(Problem requirements): Leave the pictures out and transcribe every record exactly.

(Available data):
- - - - -
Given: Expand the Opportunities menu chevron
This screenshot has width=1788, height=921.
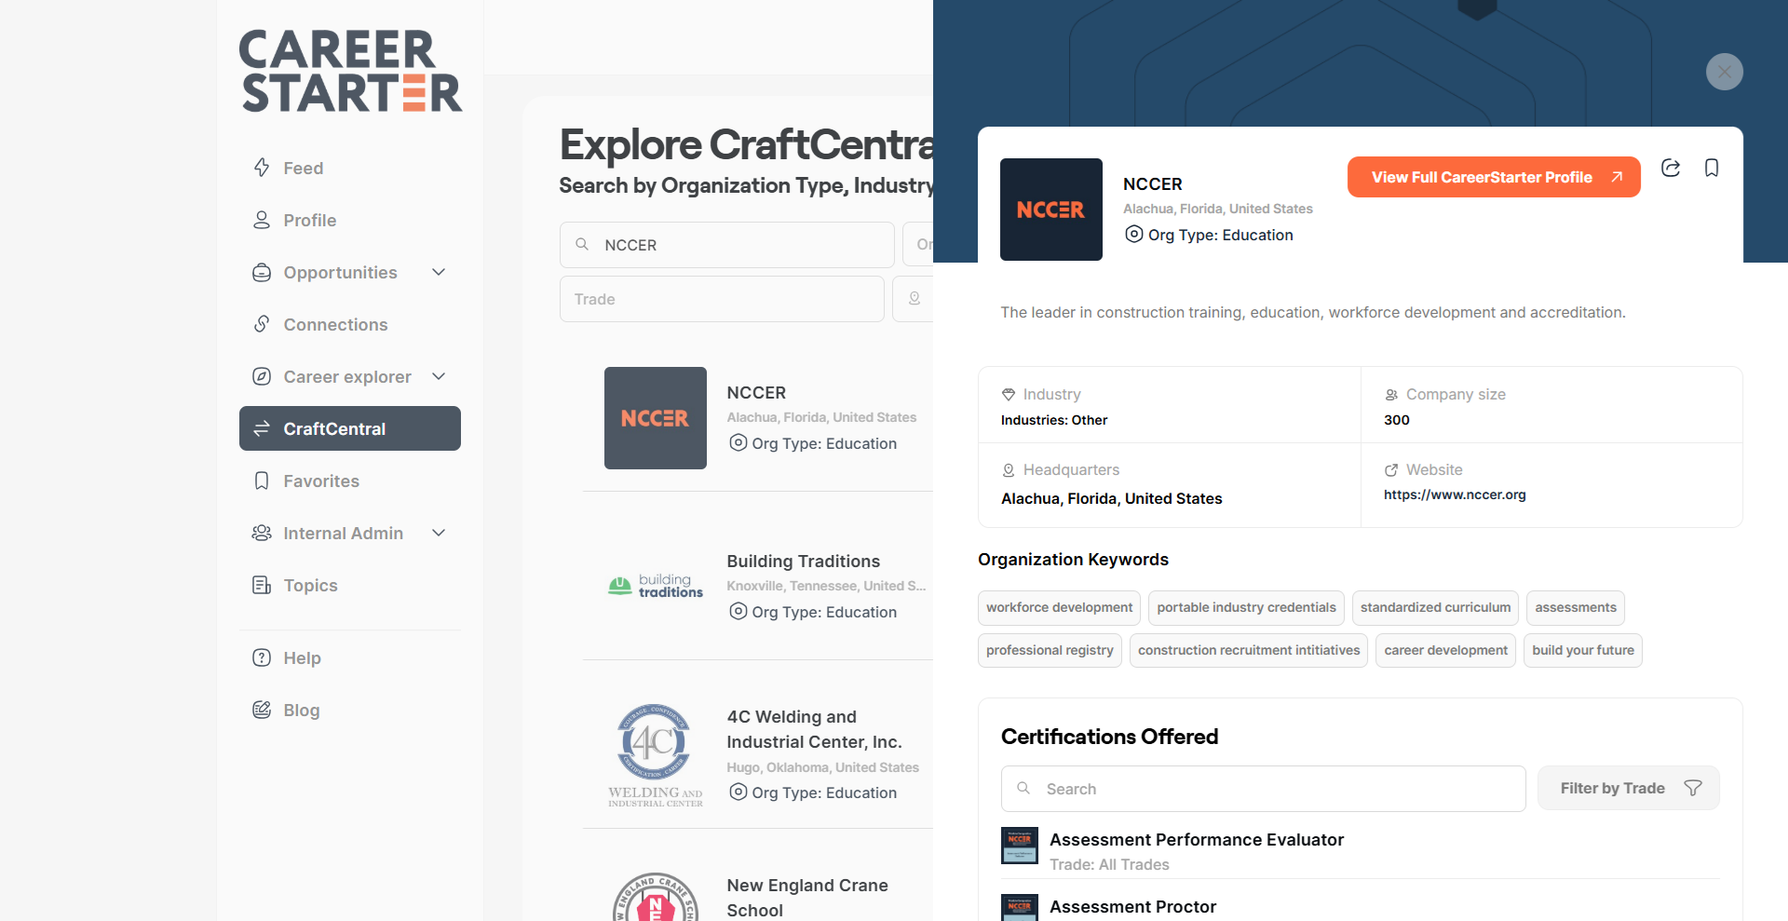Looking at the screenshot, I should [x=439, y=273].
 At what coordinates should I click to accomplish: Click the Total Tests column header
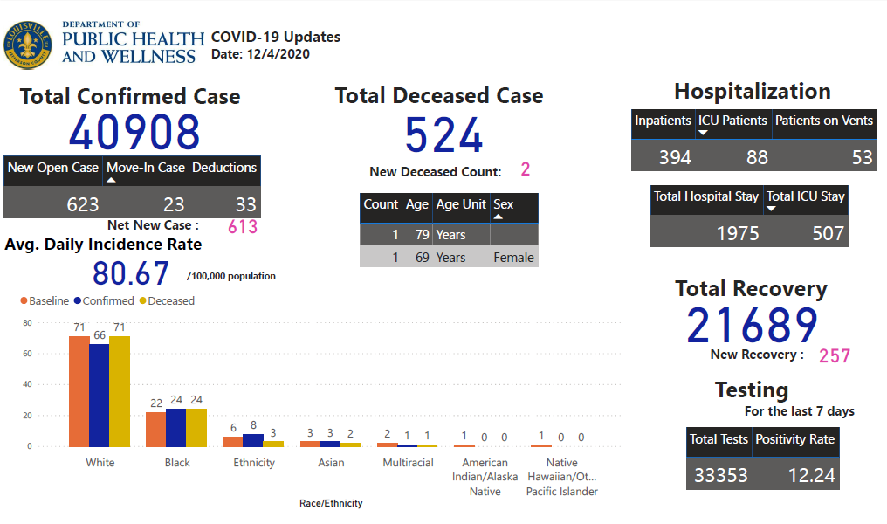719,440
- - - - -
(Result of this task):
Given: Expand the Opportunities menu chevron
This screenshot has width=1788, height=921.
Looking at the screenshot, I should [x=439, y=273].
 At what coordinates should I click to accomplish: Click the Total Tests column header
719,440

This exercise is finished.